Death Trap
The ambulance ride was the worst. I sit in the back with her where she’s
strapped to the stretcher intermittently whimpering and then going silent. Those are the worst moments. I try to keep the panic out of my voice as I
yell her name, demand her consciousness.
Shake her as if to jump start her breathing again. Her eyes eventually
flutter open, unfocused, pinpoint pupils. One eye appears to be going a different way
than the other, she can’t focus them both on me at the same time.
“That can’t be good….”
My relief at help appearing has vanished. I am no longer comforted by the paramedic’s
presence. The fear she won’t make it to
the hospital sets in. What if I lose my
baby in the back of this flying metal box?
It seems unfair for us to have made it this far in life and go out like
this.
I can’t fault them
for not being friendly because they have an important job to do and I doubt its
to comfort scared parents or paitents.
The EMT barely says a word to me, he just shouts medical jargon to the
front. He seems as alarmed as me when
her crying and breathing periodically stops.
He jabs a needle into
her arm to start an IV. I welcome the shrill sound of pain she
produces. The needle is bigger than the
ones they use at Kosair and as the bus rocks, he digs and digs for a vein. I pray for blood flow and finally turn away when
it doesn’t come.
I remember the Grey’s Anatomy
episode with the baby and ambulance crash.
Could God be so cruel in real life…..?
I know it happens. How unfair for
my family to lose both of us in the same night.
I feel clausterphobic in the back of this death trap, traveling at warp
speed. I am aware my mind is running away from me and
I can’t allow my thoughts to start down the slippery slope of ‘What Ifs’. Positive thoughts, prayers and pleas are
imperitive right now.
I glance out the
window and see my friends and I favorite Mexican resterraunt. We’re still on Bardstown road, not close
enough to the hospital. I send a mental
message to my friend.
“I’m so scared, Friend….”
I always call her during the worst of times. Hospital breaks from testing or other
traumatic events we’ve already endured are made more bearable just by my
monotone reiteration to her of whatever crazy event has happened this
time. She never seems to worry when I
call, no matter the severity of the situation, and maybe her comfort to me lies
in the fact she’s not a mother yet, so she doesn’t fully understand the
severity of my fears. The heart
stopping thought of the loss of a child, or the pain of their pain when there’s nothing you can do to make it go away.
Its too bright in the
ambulance. I can tell Alyssa’s scared
too. I hold her hand and continue my
ramblings, explaining what’s going on, telling her stories, reminding her how
strong and brave she is.
“We’re going to the hospital Baby, they’re gonna help you
there. Remember when we were there last
time for all those kidney tests, how brave
you were? Mommy’s so proud of you.”
I am determined to keep it positive.
She utters one of the only two sentences I will hear in the
next 10 hours.
“I wanna go home…” Before she falls silent again.
“Me too, Baby, me
too…..”
“She’s my strong one, you know,” I talk to the
paramedics. Maybe if I brag on her she
will get a boost of confidence and fight harder.
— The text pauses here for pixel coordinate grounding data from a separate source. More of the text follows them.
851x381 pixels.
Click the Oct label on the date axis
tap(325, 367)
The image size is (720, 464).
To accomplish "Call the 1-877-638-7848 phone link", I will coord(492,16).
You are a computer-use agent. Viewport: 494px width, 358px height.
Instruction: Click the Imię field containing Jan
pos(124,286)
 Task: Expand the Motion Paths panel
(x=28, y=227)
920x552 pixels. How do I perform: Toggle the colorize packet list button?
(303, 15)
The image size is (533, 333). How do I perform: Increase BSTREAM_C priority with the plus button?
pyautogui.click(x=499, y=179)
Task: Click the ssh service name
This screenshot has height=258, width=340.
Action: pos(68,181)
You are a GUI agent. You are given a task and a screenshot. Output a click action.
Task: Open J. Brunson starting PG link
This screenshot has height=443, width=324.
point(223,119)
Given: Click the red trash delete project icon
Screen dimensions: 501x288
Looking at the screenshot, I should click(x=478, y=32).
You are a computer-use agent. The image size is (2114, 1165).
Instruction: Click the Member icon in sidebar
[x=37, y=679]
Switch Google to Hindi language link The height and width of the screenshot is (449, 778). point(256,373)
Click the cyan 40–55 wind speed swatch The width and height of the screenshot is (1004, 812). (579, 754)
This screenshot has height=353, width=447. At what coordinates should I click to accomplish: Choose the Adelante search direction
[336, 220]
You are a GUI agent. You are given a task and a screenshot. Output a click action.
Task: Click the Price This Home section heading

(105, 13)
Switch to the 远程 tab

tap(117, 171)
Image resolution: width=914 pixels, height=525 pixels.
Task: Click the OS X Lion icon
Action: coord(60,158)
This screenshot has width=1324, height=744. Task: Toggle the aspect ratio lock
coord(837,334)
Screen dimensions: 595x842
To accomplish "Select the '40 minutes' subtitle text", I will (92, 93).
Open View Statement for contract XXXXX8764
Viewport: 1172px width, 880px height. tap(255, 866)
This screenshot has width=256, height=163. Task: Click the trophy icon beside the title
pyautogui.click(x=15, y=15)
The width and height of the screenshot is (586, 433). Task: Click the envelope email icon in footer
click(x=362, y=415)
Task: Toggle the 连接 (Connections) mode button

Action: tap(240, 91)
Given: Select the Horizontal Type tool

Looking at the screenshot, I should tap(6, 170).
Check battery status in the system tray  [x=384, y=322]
“She was born blue,” I tell them, as if they care. “She’s a twin, but she’s always been my
fighter. She’s the smaller one, but she’s
such a strong girl.”
I remember the Kelly Clarkson song they like to sing to on
the radio “Stronger”. They say “Strong
Girl” instead during the chorus and pump their fists in the air like they’re
doing an overhead press. It’s the cutest
thing ever. Alyssa prides herself in her
Strong Girl persona. She’s the most
proud of her mini-Crush It workout shirt her Daddy designed and she begs to
wear hers whenever she sees me sporting mine.
She’s fallen silent again.
“Alyssa baby, show Mommy how strong you are. Squeeze my hand. Its Ok baby, just squeeze my hand if you’re
scared. Mommy’s right here.”
And with that, she shows me just what a Strong Girl she is
and locks her tiny hand in mine with the forceful iron handshake grip of a grown business
man.
For the 1st time I allow
myself to believe she really is going to be OK.